While I am a strong supporter of the stadium project and appreciate your effort to debug the numbers, sadly your analysis is wrong on several points. Firstly, the feds don't pay for DC parks, as you put it. While the National Park Service has jurisdiction over capital matters as concerns the Mall, White House and other areas around the major monuments, the rest of the parks in the city are DC's responsibility. Of course, Ms. Norton might be able to put a line-item to cover the costs for constructing a particular park in a Congressional appropriation bill. But short of that, the city pays for its parks out of its own capital budget.
Including the forgone fee in the calculation of full costs is not incorrect. Forgiving a revenue source has the same impact on the city's budget as allocating operating dollars.
While the original capital costs for the Metro rail system were mostly (but not entirely) paid for by the feds, that isn't the case any longer for mass transit capital improvements. The various jurisdictions served by the Metro system have to cough up lots of matching money now for construction costs. All mass transit projects are now earmarked first by Congress as part of the every 5-6 year reauthorization of the highway and mass transit programs (the latest round was approved this fall -- remember Alaska Senator Stephens' "bridge to nowhere"?). Even if the project is included as an earmark, the locals are still required to come up with matching money. Recently, transit projects have been on a 50-50 match basis, down from the old days of 80-20 (fed-local).
As to street and sidewalk construction in the area of the stadium, the primary responsibility for funding these improvements is the city's. In some cases, the city may be able to require developers to build the sidewalks in cases where the city controls the original disposition of the land. But in instances where the land was private from the start, the city is likely to be on the hook. Moreover, within the Anacostia Waterfront Corporation's footprint, which includes the area around the planned stadium site, the local ordinance that set up the AWC requires the Corporation to self-finance all street and sidewalk construction. Thus, the AWC has to look to profits it makes from the sale of land to cover street and sidewalk work. I can't recall completely but sewer line work may also be on AWC's tab.
The rest of your analysis is sound. Essentially, the core stadium project is to be funded by the owners (through the lease payment), taxes on those who use the stadium (taxes on tickets, concessions and parking), a gross receipts tax on large businesses, and a utility tax (which gets some federal money into the deal since federal facilities in the District pay the utility tax).

dcbubble.blogspot said...

Hold on DC Bubble still maintains the stadium cost is over inflated by $110M.

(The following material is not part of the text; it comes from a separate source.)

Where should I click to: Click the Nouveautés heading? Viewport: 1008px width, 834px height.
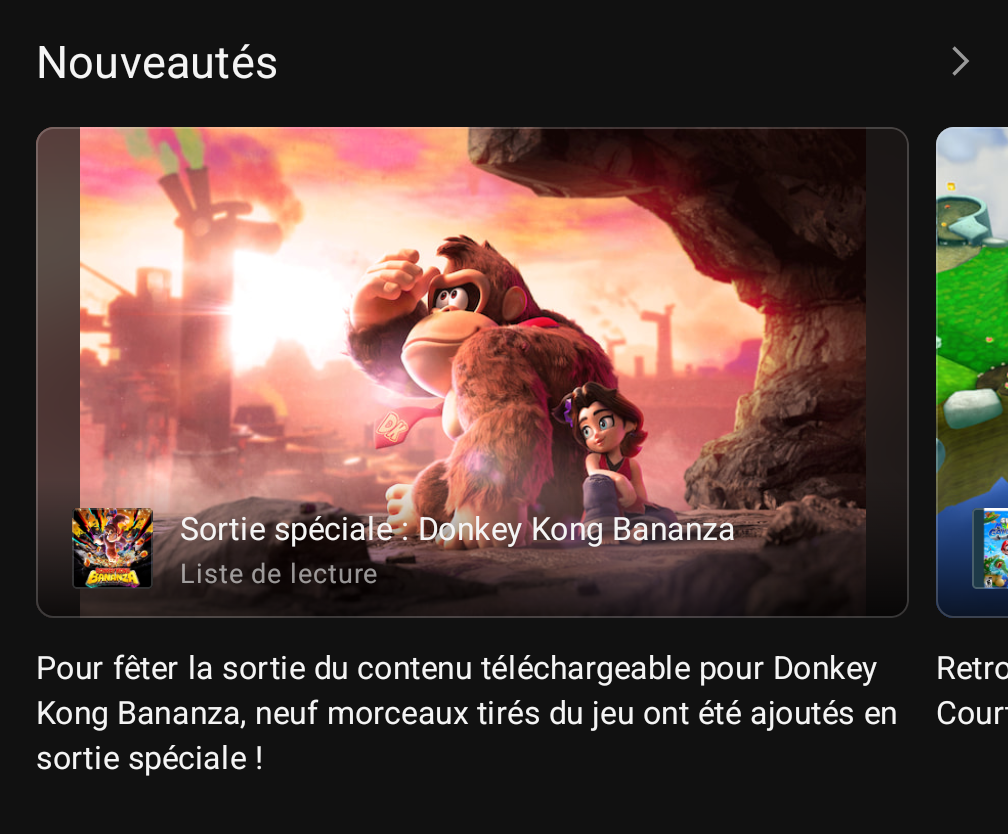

DC is negotiating to use a WMATA discretionary fund to pay for the Metro improvements.

Furthermore the need for a mark within the stadium footprint will be diminished by the proposal to develop some of this land. DC Bubble continues to maintain that developers ultimately will flip the bill for the parks.

Anonymous said...

You have a great website here, and I'm going to tell all my friends about it.

Anonymous said...

I just find it sad that businesses in DC are willing to be taxed to have a baseball stadium for a privately owned and operated team and are not willing to be taxed to provide money for schools or other public projects. I wish the same business owners would be willing to get taxed the same amount to fund the combined sewage fix and clean up the water in Rock Creek, the Potomac River and in the Anacostia River. That project would have a much bigger and broader impact on the community and vastly improve the lives of many DC residents and people from MD and VA. Plus, once the sewage is no longer going into the Anacostia River fans attending the games would not have to put up with the smell of sewage wafting over the crowds in the stadium.

Anonymous said...

I think the city should make the lease deal contingent on MLB selling the team to the city. That is the only way that the city can guarantee a return on investment. And it would also guarantee that the team would stay here in DC for the long term.